Travail demandé
**A)** D'après le texte consacré au film Traqué, dans quel État se situe la rivière Elwha ?
**B)** Mettez à jour les enregistrements en remplaçant « screenshot » par « image », sans autre modification. Commencez à la ligne qui contient « Task: Pick the Teamwork core value », arrêtez-vous après celle qui contient « point(981,142) », et ne reproduisez que ces lignes.

Vingt-six ans après
Sorcerer,
Traqué
de William Friedkin sonne comme un retour à la nature. Moins hostile
mais toute aussi épaisse. Un court passage dans un enfer vert loin
de la République Dominicaine puisque ces séquences furent cette
fois-ci tournées tour à tour dans la Gorge du Columbia et au Mont
Hood tous deux situés dans l'Oregon ainsi qu'aux abords de la
rivière Elwha située quant à elle dans l'état de Washington. Si
des centaines de kilomètres séparent chacun de ces lieux,
l'illusion est parfaite puisque chaque plan rejoint le suivant pour
former un tout et donner l'illusion que ces séquences ont toutes été
tournées au même endroit. On croirait presque un retour aux sources
du plus célèbres soldat de fiction de l'armée américaine. Le
Rambo du premier long-métrage éponyme de la franchise du même nom
réalisé par Ted Kotcheff en 1982, Rambo :
First Blood.

Informations fournies

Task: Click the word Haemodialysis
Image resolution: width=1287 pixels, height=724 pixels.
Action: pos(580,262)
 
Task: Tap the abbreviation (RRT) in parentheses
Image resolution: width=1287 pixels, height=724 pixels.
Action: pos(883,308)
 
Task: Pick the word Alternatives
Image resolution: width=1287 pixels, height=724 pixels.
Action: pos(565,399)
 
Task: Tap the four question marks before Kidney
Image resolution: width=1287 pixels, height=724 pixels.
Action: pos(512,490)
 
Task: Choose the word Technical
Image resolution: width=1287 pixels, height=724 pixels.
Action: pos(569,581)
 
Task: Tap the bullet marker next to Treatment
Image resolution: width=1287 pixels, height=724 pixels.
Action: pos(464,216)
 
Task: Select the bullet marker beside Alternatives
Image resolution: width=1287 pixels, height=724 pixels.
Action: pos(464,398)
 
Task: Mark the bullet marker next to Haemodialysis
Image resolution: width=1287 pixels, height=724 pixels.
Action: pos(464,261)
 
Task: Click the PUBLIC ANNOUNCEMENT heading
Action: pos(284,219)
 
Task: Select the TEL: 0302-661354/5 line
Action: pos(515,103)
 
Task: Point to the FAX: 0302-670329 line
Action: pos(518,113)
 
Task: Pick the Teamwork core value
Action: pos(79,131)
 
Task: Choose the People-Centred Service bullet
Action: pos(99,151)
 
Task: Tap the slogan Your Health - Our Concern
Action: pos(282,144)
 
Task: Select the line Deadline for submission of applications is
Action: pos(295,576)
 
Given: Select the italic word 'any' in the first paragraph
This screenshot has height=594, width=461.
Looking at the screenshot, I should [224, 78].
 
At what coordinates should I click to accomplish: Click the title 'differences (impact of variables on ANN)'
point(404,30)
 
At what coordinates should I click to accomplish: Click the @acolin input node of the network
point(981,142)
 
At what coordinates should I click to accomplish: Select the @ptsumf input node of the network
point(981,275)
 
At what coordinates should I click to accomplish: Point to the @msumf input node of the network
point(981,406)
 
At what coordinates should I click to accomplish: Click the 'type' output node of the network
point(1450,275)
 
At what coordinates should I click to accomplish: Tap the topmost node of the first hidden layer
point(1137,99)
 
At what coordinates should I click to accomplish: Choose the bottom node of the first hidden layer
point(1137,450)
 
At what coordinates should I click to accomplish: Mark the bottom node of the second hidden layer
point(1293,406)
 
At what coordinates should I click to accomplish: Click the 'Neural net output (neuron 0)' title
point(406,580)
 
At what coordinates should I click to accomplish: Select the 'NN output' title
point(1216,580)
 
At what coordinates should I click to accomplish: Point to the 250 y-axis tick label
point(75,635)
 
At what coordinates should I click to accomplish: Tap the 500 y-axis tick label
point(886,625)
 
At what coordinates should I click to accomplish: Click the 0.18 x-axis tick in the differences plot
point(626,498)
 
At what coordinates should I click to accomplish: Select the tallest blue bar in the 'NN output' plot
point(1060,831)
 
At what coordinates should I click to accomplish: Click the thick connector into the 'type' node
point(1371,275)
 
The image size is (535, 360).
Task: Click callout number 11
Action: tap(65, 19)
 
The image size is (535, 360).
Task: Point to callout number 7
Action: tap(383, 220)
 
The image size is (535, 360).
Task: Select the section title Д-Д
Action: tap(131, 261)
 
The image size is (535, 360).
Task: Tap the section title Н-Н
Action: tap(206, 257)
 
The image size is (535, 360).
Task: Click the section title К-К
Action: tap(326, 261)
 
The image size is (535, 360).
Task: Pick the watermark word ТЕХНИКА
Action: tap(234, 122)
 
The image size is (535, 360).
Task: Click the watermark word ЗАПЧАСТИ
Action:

Tâches résolues
**A)** Dans l'État de Washington.

**B)**
Task: Pick the Teamwork core value
Action: pos(79,131)
 
Task: Choose the People-Centred Service bullet
Action: pos(99,151)
 
Task: Tap the slogan Your Health - Our Concern
Action: pos(282,144)
 
Task: Select the line Deadline for submission of applications is
Action: pos(295,576)
 
Given: Select the italic word 'any' in the first paragraph
This image has height=594, width=461.
Looking at the image, I should [224, 78].
 
At what coordinates should I click to accomplish: Click the title 'differences (impact of variables on ANN)'
point(404,30)
 
At what coordinates should I click to accomplish: Click the @acolin input node of the network
point(981,142)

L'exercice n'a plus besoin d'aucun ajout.